_What the task requires_: Copy the material from the line holding "Open the Memory 5.6/15.5 GB entry" through the end, inclusive, and substitute "Click" for "Open" with everything else unchanged. Leave the pictures out of your answer.

===== Raw data

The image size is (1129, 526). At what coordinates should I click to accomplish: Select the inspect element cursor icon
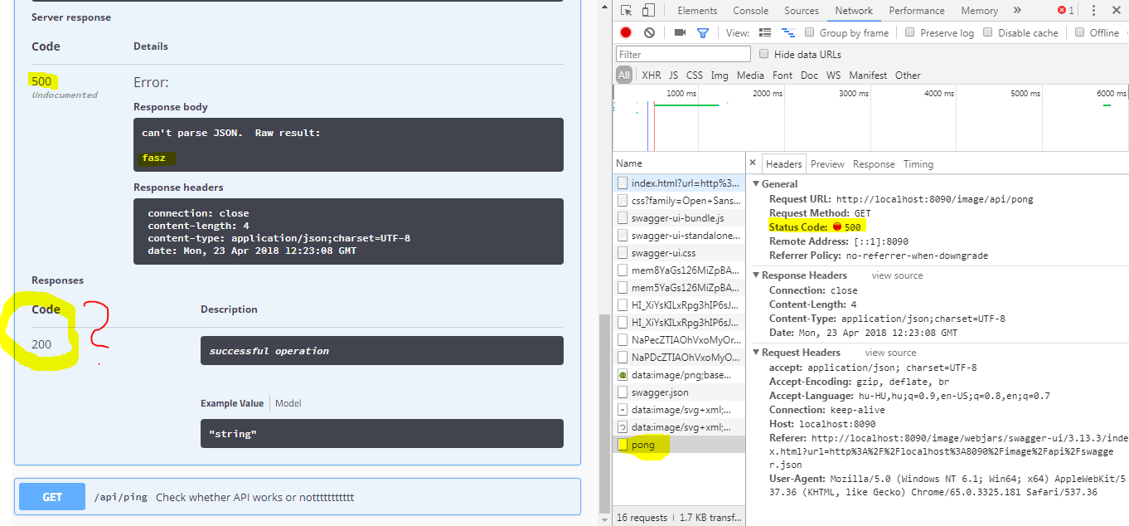[627, 10]
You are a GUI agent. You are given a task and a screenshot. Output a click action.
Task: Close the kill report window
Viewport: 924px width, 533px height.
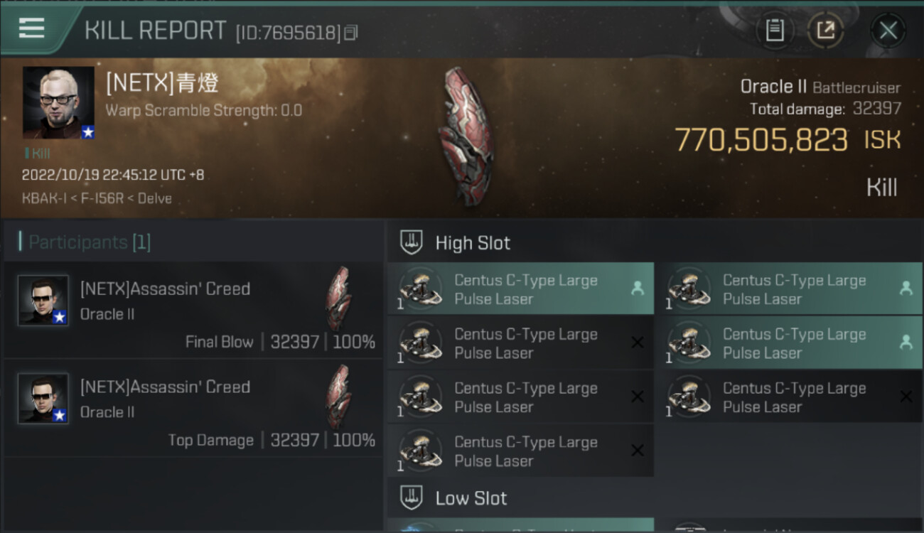coord(888,31)
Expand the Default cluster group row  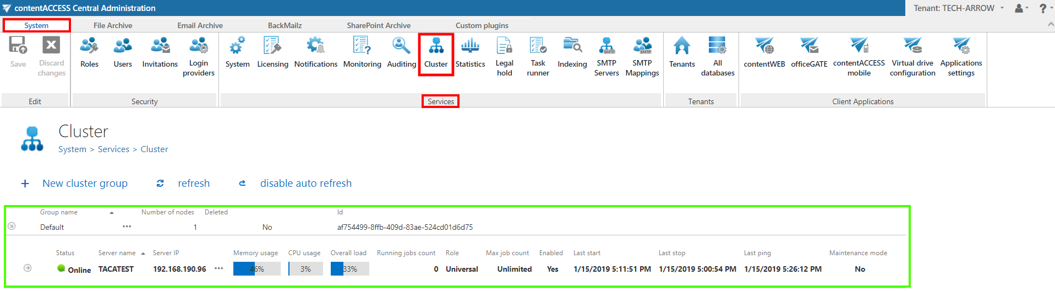(12, 226)
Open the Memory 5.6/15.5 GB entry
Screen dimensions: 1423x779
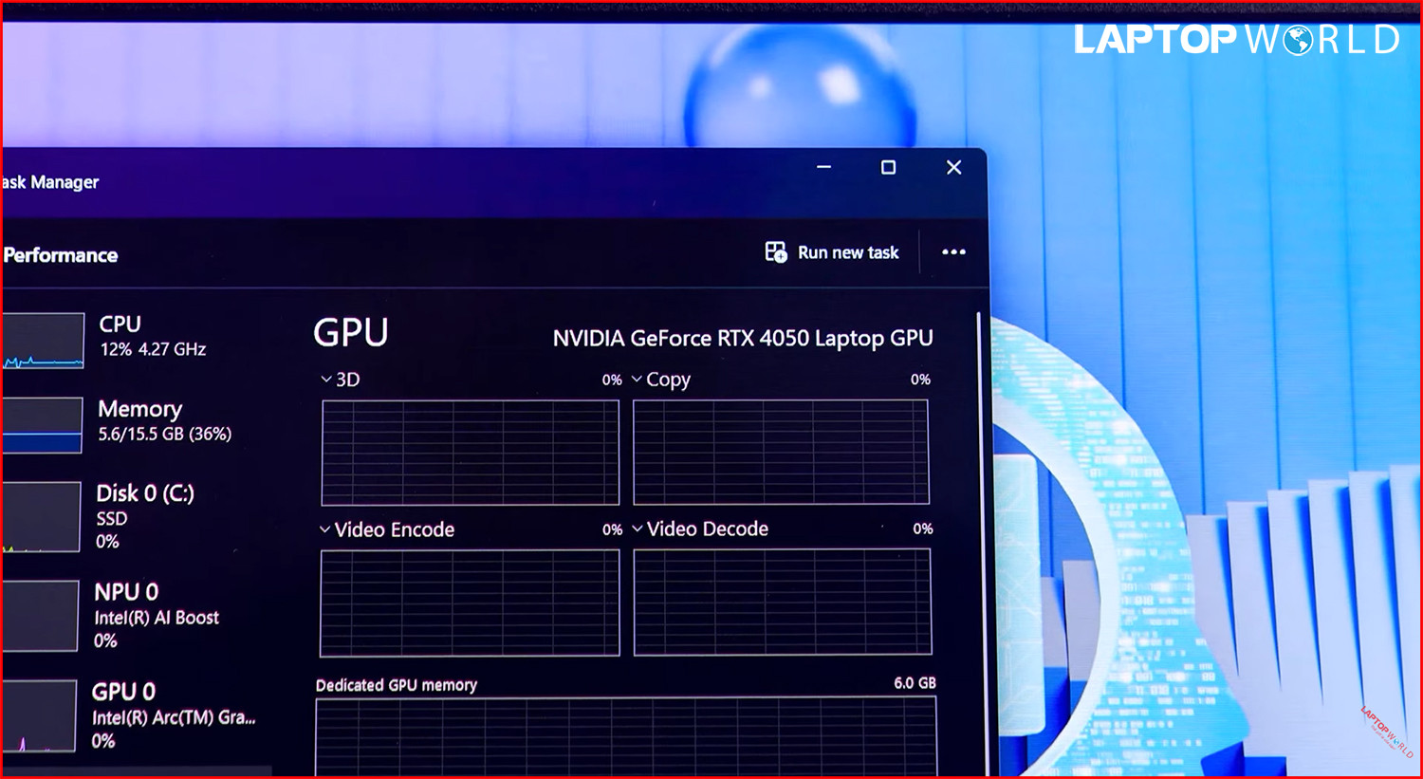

==========

_Response for this exercise_:
Click the Memory 5.6/15.5 GB entry
Screen dimensions: 1423x779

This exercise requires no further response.